Heard her breathing quietly and regularly.

Then he let his head drop back against the sofa cushion and felt the woman whose name he didn’t know clutching his arm with her hand. She was moaning slightly, as if in pain. Probably dreaming. He wondered whether he ought to wake her and liberate her from the dream, but after a while she lay at rest, breathing regularly again, and Joentaa closed his eyes and thought, for the first time in a long while, of that last night in the hospital.

Thought of the last few hours that turned into the last few minutes, the last few seconds. Sanna too had slept. Sanna too had been breathing peacefully and regularly. Peacefully,
regularly and barely perceptibly. Then her breathing had stopped.

He had been waiting for that. Had been waiting, together with Sanna, for that moment, because he had known it would be the most important moment in his life. A never-ending moment.

When he heard a knock at the door he thought at first that he had imagined it. When the knocking came again, a little louder and more insistent, he sat up and looked at the green glow of the numbers on the DVD recorder. Two in the morning. It couldn’t be Pasi Laaksonen from next door. Nor his mother, because no trains from Kitee arrived in the middle of the night. Nor the woman who had broken Ari Pekka Sorajärvi’s nose, because she was already lying beside him.

He heard the knocking again, a little softer this time, with some slight hesitation. He got up and put on his T-shirt and trousers. He picked up the sofa throw, which was lying half on the floor, and covered up the woman, who seemed to be fast asleep.

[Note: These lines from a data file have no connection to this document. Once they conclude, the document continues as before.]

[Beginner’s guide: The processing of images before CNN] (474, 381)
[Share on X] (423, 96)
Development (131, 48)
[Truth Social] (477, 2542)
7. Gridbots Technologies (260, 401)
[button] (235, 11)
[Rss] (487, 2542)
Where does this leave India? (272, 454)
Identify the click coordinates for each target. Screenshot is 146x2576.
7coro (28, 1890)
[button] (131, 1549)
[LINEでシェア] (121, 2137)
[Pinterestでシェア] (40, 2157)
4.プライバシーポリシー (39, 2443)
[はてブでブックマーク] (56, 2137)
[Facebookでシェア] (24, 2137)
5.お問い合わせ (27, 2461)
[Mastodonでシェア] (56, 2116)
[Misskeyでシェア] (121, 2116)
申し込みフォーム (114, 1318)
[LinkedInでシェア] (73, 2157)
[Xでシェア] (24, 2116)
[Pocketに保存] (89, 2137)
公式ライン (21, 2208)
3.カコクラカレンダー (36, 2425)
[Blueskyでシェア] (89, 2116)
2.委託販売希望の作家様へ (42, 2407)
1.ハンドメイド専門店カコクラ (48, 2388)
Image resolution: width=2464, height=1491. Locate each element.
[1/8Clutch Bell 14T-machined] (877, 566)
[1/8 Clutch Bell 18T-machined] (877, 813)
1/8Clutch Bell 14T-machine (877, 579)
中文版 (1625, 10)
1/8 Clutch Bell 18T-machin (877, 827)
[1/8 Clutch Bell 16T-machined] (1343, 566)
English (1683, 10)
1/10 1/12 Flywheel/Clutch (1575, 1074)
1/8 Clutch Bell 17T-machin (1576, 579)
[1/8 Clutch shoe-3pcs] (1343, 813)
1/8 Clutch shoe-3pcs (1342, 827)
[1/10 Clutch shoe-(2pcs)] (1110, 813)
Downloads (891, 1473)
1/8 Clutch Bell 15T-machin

Then, legs feeling shaky, he went to the door. His back ached. He opened the door and felt the clear, cold air on his skin. There was no one outside, but under the apple tree with its covering of white snow stood a man, just about to get back into his car.

‘Hello?’ said Joentaa.

The man stopped and seemed to hesitate briefly. ‘Kimmo. Sorry. I thought … I wasn’t going to ring the bell, only knock, because I thought you might be asleep.’

The man came towards him. It was Santa Claus.

‘Tuomas …’ said Joentaa.

Tuomas Heinonen. He couldn’t remember Tuomas Heinonen ever visiting him before. Tuomas Heinonen dressed up as Santa Claus.

‘What … come on in,’ said Joentaa.

‘Yes. Thanks.’

Tuomas Heinonen stood in the corridor, stooping and frozen, and seemed to be at a loss for words.

‘Would you like a hot drink? You look as if you’re freezing,’ said Joentaa, smiling, but Tuomas Heinonen probably wasn’t listening to him.

‘I’ve had a few problems at home. I … we had our present-giving and it went wrong, you might say. And then … then I thought of you. I’m glad you were still awake – or had you gone to sleep?’

‘Come on, let’s sit down and have something to drink first,’ said Joentaa, going into the kitchen.

Tuomas Heinonen followed. He sat down, lost in thought, and looked at the vodka bottle and the milk container standing on the table.

‘The trouble is it’s all my fault. That’s the worst of it,’ said Heinonen.

‘What’s happened?’ asked Joentaa.

Heinonen looked at him, forcing a painful smile, and hesitated. ‘Maybe we’re all washed up,’ he said at last, leaning back as if that explained everything.